# DATA FOR ANALYSIS:
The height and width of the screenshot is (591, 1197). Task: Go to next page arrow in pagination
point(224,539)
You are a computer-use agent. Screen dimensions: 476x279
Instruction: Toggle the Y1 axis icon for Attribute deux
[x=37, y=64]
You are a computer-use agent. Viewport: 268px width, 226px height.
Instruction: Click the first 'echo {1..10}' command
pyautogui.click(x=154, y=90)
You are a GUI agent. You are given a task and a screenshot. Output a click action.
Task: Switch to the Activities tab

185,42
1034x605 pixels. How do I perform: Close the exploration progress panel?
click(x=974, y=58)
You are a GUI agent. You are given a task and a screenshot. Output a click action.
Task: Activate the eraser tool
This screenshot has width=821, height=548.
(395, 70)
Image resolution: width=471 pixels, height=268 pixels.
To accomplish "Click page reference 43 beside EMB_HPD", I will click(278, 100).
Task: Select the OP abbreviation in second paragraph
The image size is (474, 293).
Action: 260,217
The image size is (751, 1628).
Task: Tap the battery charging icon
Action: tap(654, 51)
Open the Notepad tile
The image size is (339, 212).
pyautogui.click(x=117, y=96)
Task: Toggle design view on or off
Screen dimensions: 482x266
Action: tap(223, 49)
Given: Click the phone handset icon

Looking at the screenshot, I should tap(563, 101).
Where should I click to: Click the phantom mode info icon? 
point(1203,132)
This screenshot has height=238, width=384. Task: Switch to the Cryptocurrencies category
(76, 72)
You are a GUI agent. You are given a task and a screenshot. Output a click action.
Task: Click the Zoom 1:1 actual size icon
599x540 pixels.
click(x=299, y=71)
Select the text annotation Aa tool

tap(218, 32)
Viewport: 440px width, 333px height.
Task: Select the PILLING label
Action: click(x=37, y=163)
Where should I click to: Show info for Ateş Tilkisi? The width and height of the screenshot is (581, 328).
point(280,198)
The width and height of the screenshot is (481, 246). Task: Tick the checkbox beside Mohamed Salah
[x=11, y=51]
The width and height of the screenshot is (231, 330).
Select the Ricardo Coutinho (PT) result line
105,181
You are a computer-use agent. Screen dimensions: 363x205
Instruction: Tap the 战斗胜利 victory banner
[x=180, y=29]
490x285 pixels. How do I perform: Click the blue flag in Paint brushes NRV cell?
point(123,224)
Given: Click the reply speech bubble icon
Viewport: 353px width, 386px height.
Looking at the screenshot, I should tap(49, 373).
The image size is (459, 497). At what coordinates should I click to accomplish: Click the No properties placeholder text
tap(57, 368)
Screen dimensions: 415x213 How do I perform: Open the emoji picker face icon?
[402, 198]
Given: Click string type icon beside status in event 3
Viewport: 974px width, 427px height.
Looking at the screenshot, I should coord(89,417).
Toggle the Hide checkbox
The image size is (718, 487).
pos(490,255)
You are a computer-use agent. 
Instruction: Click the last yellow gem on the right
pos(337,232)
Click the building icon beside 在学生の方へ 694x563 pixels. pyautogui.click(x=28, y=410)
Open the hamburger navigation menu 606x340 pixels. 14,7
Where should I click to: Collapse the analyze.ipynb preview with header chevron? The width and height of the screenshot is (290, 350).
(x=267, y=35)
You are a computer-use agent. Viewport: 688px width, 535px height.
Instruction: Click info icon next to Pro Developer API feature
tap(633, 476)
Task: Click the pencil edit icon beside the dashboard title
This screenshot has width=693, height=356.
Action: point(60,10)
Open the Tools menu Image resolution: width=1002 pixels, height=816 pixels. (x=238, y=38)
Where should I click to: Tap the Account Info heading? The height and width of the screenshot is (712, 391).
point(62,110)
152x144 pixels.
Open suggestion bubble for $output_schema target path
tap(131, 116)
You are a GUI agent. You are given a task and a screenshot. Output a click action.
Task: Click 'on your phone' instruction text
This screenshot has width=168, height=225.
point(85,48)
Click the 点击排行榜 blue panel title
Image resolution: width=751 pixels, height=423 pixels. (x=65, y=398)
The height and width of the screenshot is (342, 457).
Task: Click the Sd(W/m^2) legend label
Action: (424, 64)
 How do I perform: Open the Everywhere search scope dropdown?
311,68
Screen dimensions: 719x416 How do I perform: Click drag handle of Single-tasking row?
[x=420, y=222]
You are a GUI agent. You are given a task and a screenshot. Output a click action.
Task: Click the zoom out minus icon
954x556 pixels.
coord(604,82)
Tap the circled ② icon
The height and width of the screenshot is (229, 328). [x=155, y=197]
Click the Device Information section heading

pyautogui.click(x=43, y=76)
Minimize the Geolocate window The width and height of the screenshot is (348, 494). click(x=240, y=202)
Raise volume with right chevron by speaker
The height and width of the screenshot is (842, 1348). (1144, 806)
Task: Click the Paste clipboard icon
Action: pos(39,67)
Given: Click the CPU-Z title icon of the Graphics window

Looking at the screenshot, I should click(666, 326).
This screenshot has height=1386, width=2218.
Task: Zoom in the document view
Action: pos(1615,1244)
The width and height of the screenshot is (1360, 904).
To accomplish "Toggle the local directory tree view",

# WHAT TO PRODUCE:
Keep the wording exact. Give all of the records again.

# TASK OUTPUT:
The height and width of the screenshot is (591, 1197). Task: Go to next page arrow in pagination
point(224,539)
You are a computer-use agent. Screen dimensions: 476x279
Instruction: Toggle the Y1 axis icon for Attribute deux
[x=37, y=64]
You are a computer-use agent. Viewport: 268px width, 226px height.
Instruction: Click the first 'echo {1..10}' command
pyautogui.click(x=154, y=90)
You are a GUI agent. You are given a task and a screenshot. Output a click action.
Task: Switch to the Activities tab

185,42
1034x605 pixels. How do I perform: Close the exploration progress panel?
click(x=974, y=58)
You are a GUI agent. You are given a task and a screenshot. Output a click action.
Task: Activate the eraser tool
This screenshot has width=821, height=548.
(395, 70)
Image resolution: width=471 pixels, height=268 pixels.
To accomplish "Click page reference 43 beside EMB_HPD", I will click(278, 100).
Task: Select the OP abbreviation in second paragraph
The image size is (474, 293).
Action: 260,217
The image size is (751, 1628).
Task: Tap the battery charging icon
Action: tap(654, 51)
Open the Notepad tile
The image size is (339, 212).
pyautogui.click(x=117, y=96)
Task: Toggle design view on or off
Screen dimensions: 482x266
Action: tap(223, 49)
Given: Click the phone handset icon

Looking at the screenshot, I should tap(563, 101).
Where should I click to: Click the phantom mode info icon? 
point(1203,132)
This screenshot has height=238, width=384. Task: Switch to the Cryptocurrencies category
(76, 72)
You are a GUI agent. You are given a task and a screenshot. Output a click action.
Task: Click the Zoom 1:1 actual size icon
599x540 pixels.
click(x=299, y=71)
Select the text annotation Aa tool

tap(218, 32)
Viewport: 440px width, 333px height.
Task: Select the PILLING label
Action: click(x=37, y=163)
Where should I click to: Show info for Ateş Tilkisi? The width and height of the screenshot is (581, 328).
point(280,198)
The width and height of the screenshot is (481, 246). Task: Tick the checkbox beside Mohamed Salah
[x=11, y=51]
The width and height of the screenshot is (231, 330).
Select the Ricardo Coutinho (PT) result line
105,181
You are a computer-use agent. Screen dimensions: 363x205
Instruction: Tap the 战斗胜利 victory banner
[x=180, y=29]
490x285 pixels. How do I perform: Click the blue flag in Paint brushes NRV cell?
point(123,224)
Given: Click the reply speech bubble icon
Viewport: 353px width, 386px height.
Looking at the screenshot, I should tap(49, 373).
The image size is (459, 497). At what coordinates should I click to accomplish: Click the No properties placeholder text
tap(57, 368)
Screen dimensions: 415x213 How do I perform: Open the emoji picker face icon?
[402, 198]
Given: Click string type icon beside status in event 3
Viewport: 974px width, 427px height.
Looking at the screenshot, I should coord(89,417).
Toggle the Hide checkbox
The image size is (718, 487).
pos(490,255)
You are a computer-use agent. 
Instruction: Click the last yellow gem on the right
pos(337,232)
Click the building icon beside 在学生の方へ 694x563 pixels. pyautogui.click(x=28, y=410)
Open the hamburger navigation menu 606x340 pixels. 14,7
Where should I click to: Collapse the analyze.ipynb preview with header chevron? The width and height of the screenshot is (290, 350).
(x=267, y=35)
You are a computer-use agent. Viewport: 688px width, 535px height.
Instruction: Click info icon next to Pro Developer API feature
tap(633, 476)
Task: Click the pencil edit icon beside the dashboard title
This screenshot has width=693, height=356.
Action: point(60,10)
Open the Tools menu Image resolution: width=1002 pixels, height=816 pixels. (x=238, y=38)
Where should I click to: Tap the Account Info heading? The height and width of the screenshot is (712, 391).
point(62,110)
152x144 pixels.
Open suggestion bubble for $output_schema target path
tap(131, 116)
You are a GUI agent. You are given a task and a screenshot. Output a click action.
Task: Click 'on your phone' instruction text
This screenshot has width=168, height=225.
point(85,48)
Click the 点击排行榜 blue panel title
Image resolution: width=751 pixels, height=423 pixels. (x=65, y=398)
The height and width of the screenshot is (342, 457).
Task: Click the Sd(W/m^2) legend label
Action: (424, 64)
 How do I perform: Open the Everywhere search scope dropdown?
311,68
Screen dimensions: 719x416 How do I perform: Click drag handle of Single-tasking row?
[x=420, y=222]
You are a GUI agent. You are given a task and a screenshot. Output a click action.
Task: Click the zoom out minus icon
954x556 pixels.
coord(604,82)
Tap the circled ② icon
The height and width of the screenshot is (229, 328). [x=155, y=197]
Click the Device Information section heading

pyautogui.click(x=43, y=76)
Minimize the Geolocate window The width and height of the screenshot is (348, 494). click(x=240, y=202)
Raise volume with right chevron by speaker
The height and width of the screenshot is (842, 1348). (1144, 806)
Task: Click the Paste clipboard icon
Action: pos(39,67)
Given: Click the CPU-Z title icon of the Graphics window

Looking at the screenshot, I should click(666, 326).
This screenshot has height=1386, width=2218.
Task: Zoom in the document view
Action: pos(1615,1244)
The width and height of the screenshot is (1360, 904).
To accomplish "Toggle the local directory tree view",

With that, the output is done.